[Exercise]
Below are the records; return every line from the one that contains "Viewport: 1014px width, 468px" to the last, exactly, skipping the pictures.

[Source data]

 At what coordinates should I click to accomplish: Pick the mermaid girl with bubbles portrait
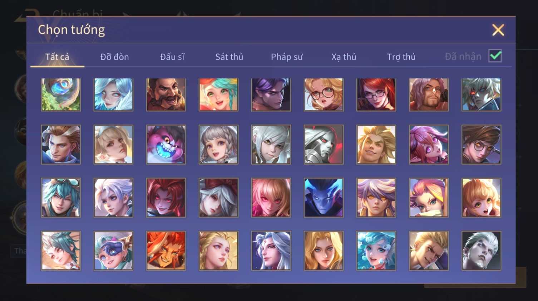point(376,251)
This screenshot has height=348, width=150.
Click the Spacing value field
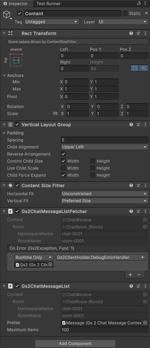coord(105,140)
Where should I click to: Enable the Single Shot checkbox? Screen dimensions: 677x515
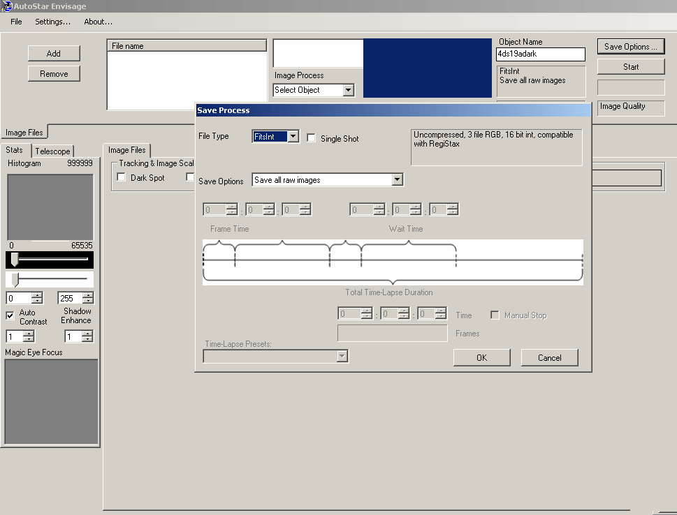[x=312, y=138]
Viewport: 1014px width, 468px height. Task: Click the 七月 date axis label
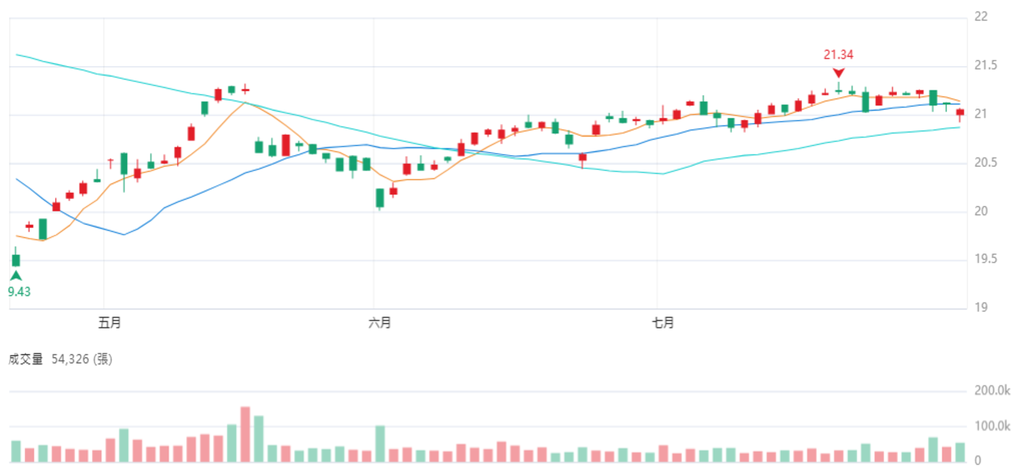(x=663, y=323)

[Expected answer]
Viewport: 1014px width, 468px height. Task: Click the 七月 date axis label
(x=663, y=323)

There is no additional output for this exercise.